Abstract 236: Reduced Epigastric Artery Reactivity in a Non-Modulator Phenotype of Human Hypertension

Abstract

In normal and modulator hypertensive individuals sodium intake modifies plasma levels and target tissue response to ANG II. This sodium-mediated modulation is defective in 25-30% of the hypertensive population, termed non-modulators. Non-modulators have insulin resistance (IR), abnormal renal function, polymorphisms in the renin-angiotensin-aldosterone system (RAAS) genes, increased tissue levels of ANG II particularly during liberal dietary sodium intake, and increased risk of cardiovascular (CV) damage. We hypothesized that the increased risk of CV damage in non-modulators reflects abnormalities in vascular function. Male hypertensive subjects were placed on restricted salt diet 10 mmol/day for 7 days and phenotyped as modulators (PRA 8.7 ng/ml/hr, HOMA-IR 1.0, ALDO 18.85 ng/dl, n=4, age ≈48) and non-modulators (PRA 8.8 ng/ml/hr, HOMA-IR 1.7, ALDO 8.52 ng/dl, n=3, age ≈60).
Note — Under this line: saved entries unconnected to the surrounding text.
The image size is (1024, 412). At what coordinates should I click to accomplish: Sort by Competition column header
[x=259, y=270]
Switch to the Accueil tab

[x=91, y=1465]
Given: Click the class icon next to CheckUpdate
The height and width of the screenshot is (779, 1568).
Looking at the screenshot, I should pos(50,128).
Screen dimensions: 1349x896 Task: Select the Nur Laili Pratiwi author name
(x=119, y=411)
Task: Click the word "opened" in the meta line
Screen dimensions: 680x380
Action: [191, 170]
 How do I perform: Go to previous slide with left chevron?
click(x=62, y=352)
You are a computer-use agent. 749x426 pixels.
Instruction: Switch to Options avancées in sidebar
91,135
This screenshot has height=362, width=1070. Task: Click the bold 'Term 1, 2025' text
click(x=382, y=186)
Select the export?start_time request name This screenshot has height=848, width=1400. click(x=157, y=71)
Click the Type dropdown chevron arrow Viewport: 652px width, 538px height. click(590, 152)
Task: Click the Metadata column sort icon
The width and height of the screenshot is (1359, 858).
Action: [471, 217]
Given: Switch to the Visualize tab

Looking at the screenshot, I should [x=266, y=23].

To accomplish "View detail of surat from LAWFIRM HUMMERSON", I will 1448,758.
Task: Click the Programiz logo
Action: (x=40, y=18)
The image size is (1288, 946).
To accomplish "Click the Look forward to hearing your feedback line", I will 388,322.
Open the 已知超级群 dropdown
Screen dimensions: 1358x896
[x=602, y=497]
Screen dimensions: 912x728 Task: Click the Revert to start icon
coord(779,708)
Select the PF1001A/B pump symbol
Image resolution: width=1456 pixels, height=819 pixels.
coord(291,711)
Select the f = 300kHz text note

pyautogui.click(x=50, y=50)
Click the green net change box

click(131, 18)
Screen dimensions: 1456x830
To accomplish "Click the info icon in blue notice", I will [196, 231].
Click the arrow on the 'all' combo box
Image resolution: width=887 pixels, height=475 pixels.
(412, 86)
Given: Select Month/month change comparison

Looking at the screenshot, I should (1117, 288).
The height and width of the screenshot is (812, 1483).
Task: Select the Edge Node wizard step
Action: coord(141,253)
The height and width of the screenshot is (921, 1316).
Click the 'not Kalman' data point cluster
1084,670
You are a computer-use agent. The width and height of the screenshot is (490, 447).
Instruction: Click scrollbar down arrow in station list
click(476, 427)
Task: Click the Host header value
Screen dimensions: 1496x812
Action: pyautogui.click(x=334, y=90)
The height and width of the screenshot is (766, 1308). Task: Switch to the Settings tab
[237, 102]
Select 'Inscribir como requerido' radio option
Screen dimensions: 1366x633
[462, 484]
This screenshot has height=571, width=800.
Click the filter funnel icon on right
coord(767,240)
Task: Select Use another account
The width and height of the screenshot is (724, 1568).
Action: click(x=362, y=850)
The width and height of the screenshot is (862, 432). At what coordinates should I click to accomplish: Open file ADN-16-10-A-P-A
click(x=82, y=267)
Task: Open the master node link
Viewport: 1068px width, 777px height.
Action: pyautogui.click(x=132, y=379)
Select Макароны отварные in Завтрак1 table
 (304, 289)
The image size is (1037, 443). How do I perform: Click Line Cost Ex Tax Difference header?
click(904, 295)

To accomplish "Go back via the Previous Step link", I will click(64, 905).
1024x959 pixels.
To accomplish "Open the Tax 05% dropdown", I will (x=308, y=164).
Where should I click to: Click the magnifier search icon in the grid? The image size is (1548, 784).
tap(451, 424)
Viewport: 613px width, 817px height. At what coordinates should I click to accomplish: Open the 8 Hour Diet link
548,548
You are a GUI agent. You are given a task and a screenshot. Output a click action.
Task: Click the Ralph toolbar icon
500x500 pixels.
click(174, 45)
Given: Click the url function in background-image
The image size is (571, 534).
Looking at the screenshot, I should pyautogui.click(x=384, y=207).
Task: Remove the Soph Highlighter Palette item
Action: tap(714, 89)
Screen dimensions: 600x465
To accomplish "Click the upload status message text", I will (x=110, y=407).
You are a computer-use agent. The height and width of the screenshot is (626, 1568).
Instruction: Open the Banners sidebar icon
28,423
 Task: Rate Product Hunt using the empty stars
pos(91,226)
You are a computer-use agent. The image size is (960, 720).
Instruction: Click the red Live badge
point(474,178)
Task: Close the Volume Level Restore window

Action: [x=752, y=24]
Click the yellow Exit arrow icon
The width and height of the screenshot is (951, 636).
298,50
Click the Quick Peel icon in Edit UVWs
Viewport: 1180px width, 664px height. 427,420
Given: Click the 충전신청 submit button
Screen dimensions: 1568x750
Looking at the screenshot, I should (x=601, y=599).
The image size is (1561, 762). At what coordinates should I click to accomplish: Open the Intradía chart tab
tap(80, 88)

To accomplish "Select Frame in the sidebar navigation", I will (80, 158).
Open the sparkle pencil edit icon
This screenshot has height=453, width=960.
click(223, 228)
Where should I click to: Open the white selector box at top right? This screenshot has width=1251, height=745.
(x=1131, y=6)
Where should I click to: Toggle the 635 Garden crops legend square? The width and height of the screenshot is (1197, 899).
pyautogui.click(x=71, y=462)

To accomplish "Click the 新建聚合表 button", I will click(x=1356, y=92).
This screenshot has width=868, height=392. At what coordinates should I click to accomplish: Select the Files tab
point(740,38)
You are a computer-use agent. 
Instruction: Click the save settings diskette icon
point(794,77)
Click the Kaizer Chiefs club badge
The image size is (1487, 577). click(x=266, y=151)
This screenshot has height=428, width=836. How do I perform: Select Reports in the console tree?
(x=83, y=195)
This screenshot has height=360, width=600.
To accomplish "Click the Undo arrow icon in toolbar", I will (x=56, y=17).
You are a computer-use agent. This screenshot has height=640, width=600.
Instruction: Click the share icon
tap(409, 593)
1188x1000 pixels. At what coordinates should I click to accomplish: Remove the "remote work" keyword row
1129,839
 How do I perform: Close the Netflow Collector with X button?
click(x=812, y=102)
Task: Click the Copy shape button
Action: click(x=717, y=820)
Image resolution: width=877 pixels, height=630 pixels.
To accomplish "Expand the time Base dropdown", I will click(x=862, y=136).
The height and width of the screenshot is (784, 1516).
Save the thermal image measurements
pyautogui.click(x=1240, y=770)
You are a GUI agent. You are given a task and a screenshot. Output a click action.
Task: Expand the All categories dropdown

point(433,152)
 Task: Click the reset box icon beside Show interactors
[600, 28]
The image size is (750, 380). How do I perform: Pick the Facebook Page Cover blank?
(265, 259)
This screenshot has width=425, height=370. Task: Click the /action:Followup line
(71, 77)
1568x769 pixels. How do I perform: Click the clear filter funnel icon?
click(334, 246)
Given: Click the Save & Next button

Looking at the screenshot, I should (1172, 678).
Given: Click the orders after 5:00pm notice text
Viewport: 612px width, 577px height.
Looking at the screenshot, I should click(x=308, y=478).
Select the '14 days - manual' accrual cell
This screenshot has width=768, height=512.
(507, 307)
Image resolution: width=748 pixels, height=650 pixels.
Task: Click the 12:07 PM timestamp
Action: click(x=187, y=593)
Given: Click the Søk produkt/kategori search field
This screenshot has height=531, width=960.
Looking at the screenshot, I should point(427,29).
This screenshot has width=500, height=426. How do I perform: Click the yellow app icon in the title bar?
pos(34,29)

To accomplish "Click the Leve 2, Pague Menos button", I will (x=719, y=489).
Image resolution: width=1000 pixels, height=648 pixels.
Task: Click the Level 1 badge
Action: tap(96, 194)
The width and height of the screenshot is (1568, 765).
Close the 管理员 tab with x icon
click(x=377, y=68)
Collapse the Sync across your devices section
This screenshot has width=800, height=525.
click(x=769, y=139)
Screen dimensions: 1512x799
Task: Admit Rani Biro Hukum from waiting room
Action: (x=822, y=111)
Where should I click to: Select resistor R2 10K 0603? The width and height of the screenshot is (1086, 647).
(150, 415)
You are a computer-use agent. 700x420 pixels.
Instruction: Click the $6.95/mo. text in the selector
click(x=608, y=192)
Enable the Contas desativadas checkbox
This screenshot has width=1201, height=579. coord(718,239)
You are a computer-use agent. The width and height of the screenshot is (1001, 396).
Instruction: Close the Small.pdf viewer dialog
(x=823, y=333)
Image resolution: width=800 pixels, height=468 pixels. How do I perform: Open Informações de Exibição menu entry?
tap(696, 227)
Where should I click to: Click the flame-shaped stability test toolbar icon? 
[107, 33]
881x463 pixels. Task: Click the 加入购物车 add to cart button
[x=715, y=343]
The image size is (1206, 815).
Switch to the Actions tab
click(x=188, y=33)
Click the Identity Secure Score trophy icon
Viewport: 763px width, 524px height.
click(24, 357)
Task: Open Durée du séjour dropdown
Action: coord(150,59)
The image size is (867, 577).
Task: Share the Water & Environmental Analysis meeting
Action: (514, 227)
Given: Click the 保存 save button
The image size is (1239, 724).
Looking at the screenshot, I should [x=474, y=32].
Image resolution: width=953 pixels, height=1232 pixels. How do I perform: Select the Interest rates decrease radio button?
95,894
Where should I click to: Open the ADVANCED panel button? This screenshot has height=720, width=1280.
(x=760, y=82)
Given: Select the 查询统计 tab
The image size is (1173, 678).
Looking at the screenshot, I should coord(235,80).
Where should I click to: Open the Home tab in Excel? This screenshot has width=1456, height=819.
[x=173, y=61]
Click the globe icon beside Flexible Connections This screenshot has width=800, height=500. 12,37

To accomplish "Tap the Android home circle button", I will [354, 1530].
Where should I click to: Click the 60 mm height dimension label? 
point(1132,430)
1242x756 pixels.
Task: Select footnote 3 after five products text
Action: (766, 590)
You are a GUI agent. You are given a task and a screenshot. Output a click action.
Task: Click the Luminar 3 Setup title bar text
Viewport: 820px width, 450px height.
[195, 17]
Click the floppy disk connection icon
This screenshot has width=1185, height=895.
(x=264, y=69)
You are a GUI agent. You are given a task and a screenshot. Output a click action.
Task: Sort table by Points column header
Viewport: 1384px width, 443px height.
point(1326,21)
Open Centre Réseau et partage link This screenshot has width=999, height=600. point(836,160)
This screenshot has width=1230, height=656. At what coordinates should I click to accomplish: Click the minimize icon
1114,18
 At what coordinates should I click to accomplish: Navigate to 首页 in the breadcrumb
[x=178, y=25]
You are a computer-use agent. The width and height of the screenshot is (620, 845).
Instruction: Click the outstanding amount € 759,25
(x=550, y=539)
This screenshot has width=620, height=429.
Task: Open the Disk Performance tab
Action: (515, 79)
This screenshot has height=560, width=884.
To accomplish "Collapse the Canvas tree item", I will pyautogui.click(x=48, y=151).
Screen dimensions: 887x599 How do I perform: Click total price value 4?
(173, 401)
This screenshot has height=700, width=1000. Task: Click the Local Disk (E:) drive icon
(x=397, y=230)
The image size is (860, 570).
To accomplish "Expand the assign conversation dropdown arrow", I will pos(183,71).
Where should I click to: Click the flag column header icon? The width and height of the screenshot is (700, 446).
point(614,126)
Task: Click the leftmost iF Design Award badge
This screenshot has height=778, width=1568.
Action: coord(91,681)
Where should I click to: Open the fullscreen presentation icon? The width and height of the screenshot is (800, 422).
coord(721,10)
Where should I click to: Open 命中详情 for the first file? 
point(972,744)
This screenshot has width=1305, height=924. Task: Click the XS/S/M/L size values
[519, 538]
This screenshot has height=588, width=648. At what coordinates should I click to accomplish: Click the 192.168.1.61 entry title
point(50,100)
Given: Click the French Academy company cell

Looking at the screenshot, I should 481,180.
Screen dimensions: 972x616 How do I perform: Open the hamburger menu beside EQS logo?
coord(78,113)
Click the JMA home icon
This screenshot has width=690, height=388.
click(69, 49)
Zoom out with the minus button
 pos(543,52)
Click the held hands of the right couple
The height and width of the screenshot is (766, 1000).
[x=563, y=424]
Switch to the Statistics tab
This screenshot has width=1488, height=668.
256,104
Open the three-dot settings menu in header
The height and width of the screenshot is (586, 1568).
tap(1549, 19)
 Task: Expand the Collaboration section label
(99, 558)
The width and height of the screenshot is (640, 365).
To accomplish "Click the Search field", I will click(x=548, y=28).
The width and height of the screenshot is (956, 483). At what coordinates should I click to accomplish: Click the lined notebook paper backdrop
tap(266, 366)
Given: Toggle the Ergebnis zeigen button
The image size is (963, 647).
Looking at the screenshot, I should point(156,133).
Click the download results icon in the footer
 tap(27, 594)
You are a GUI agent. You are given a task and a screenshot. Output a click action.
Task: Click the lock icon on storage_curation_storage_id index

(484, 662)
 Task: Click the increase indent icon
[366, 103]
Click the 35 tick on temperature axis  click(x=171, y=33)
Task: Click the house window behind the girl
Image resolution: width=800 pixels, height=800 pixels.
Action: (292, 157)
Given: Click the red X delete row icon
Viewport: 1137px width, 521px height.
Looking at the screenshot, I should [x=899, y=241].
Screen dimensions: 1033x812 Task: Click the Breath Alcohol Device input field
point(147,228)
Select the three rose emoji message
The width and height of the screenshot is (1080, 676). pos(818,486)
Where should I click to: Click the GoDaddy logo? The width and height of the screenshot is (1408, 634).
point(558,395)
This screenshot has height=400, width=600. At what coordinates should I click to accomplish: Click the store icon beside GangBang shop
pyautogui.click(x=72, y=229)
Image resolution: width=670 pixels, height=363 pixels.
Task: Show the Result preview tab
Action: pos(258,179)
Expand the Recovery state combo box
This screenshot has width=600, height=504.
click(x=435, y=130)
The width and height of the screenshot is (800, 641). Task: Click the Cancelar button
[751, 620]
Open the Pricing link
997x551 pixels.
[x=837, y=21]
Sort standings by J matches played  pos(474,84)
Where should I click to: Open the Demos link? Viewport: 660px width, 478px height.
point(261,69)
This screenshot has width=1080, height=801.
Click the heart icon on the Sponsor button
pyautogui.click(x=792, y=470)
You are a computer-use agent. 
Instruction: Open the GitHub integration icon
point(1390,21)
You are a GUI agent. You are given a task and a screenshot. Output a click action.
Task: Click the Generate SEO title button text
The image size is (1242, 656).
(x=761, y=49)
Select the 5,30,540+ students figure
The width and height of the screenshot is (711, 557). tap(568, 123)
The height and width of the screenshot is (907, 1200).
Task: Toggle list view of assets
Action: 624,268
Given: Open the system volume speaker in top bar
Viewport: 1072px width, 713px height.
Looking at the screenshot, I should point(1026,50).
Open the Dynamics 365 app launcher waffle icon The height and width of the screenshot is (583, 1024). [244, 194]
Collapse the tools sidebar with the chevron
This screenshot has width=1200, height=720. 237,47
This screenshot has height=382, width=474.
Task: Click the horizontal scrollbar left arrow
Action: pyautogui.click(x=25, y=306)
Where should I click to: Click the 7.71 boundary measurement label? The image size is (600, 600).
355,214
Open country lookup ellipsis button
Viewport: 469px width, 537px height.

The subjects were then placed on liberal salt diet (HS, 200 mmol/day for 7 days), BP was measured, then underwent subcutaneous surgery to isolate the superficial inferior epigastric artery for ex vivo vascular function studies. Systolic BP was 144.8 in modulators and 142.0 mmHg in non-modulators. Diastolic BP was 88.5 in modulators and 87.3 mmHg in non-modulators. In epigastric arteries, contraction to ANG II, phenylephrine (Phe), and KCl was less in non-modulators (0.24, 0.56, and 0.53) than in modulators (0.8, 1.43, and 1.1 g/mg tissue). Endothelium-dependent relaxation to acetylcholine (ACh) was not different between non-modulators (22.1) and modulators (22.6%). Bradykinin caused larger endothelium-dependent relaxation than ACh, but was still not different in non-modulators (57.8) vs. modulators (46.3%). In contrast, endothelium-independent relaxation to the nitric oxide (NO) donor sodium nitroprusside was reduced in non-modulators (64.2) vs. modulators (92.5%). The reduced vascular responsiveness to ANG II in non-modulators is consistent with increased vascular tissue RAAS activity, and desensitization to ANG II. The reduced vascular reactivity to the vasoconstrictors Phe and KCl and the vasodilator NO donors is consistent with vascular smooth muscle dysfunction and may explain the increased risk of CV damage in non-modulators during HS dietary intake.